I considered many formats, but each of them has serious drawbacks. Here’s the lattice that shows it:
(Lattice created with conexp)
Tools
The perfect fit would be DocBook with a WYSIWYG editor. It has form of a repository-friendly XML code and it allows creation of nice looking PDF documents.
There are some tools for DocBook authoring, some of them tagged as WYSIWYG.
XXE
I checked XXE which was close to what I wanted, but I have doubts if it’s easy enough for the pointy-haired. Editing DocBook in XXE feels much like filling a form, and this is nice. What isn’t that nice is that it’s not that easy to add more fields to this form. There should a very straigh-forward way to add a new chapter or section, and maybe change order of sections. Unfortunately, XXE makes it confusing.
AbiWord
I don’t know why isn’t AbiWord listed there, because is able to read and write DocBook documents. It doesn’t support all of the DocBook features, but that’s OK. It allows to create headings, paragraphs and fragments of code. It’s able to write a valid DocBook document and then read it back.

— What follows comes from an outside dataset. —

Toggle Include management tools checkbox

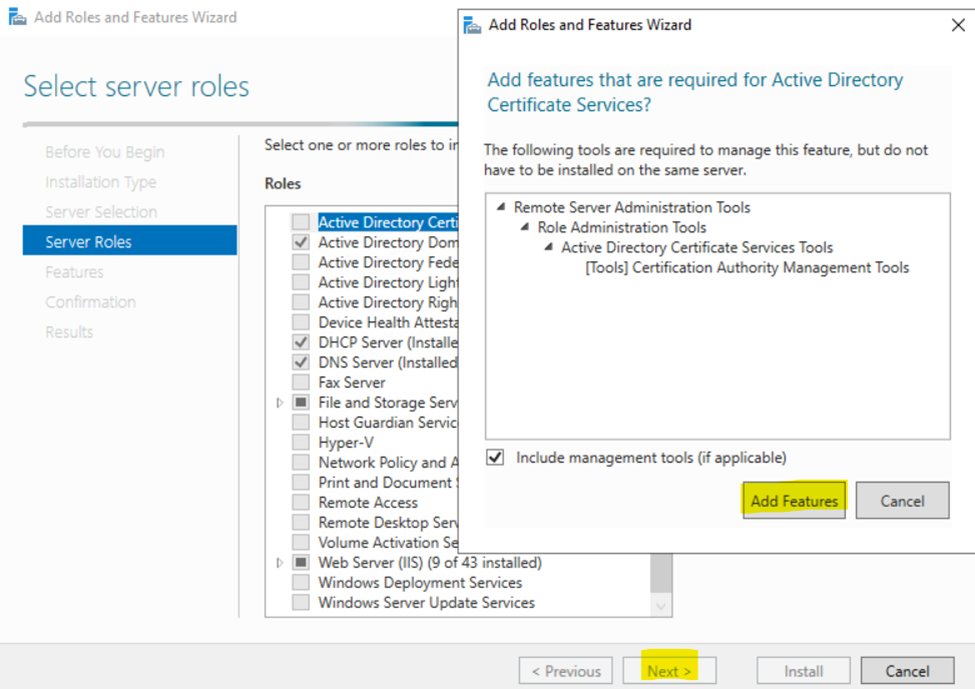495,458
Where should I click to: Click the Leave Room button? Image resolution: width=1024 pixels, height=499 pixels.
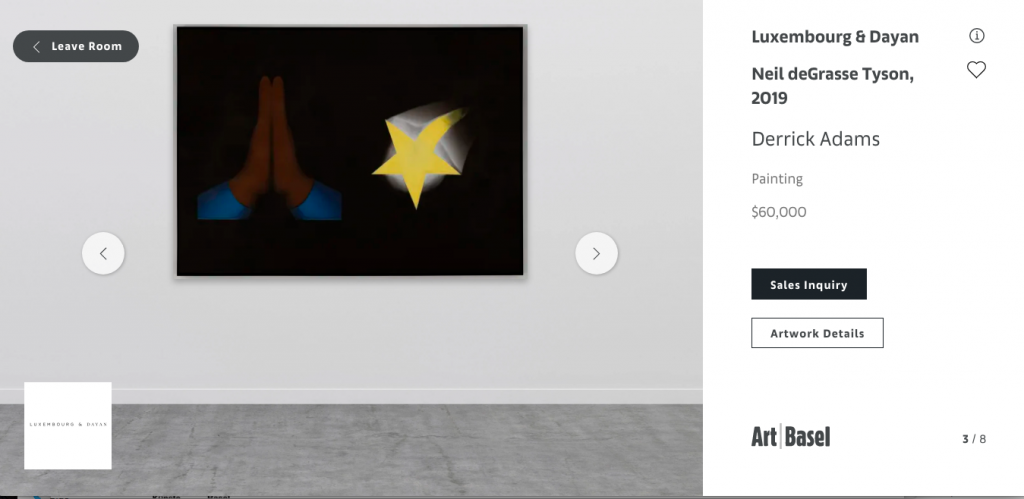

So far, AbiWord seems to be the best fit. It is a WYSIWYG editor and it supports DocBook.
There’s only one thing I dislike about AbiWord’s DocBook support. A single paragraph of the document becomes a single line of the XML code and therefore is a single atom for the cource code repository. Should the paragraph be splitted into more lines, the code repository would allow nicer changes tracking. XXE does that, AbiWord doesn’t.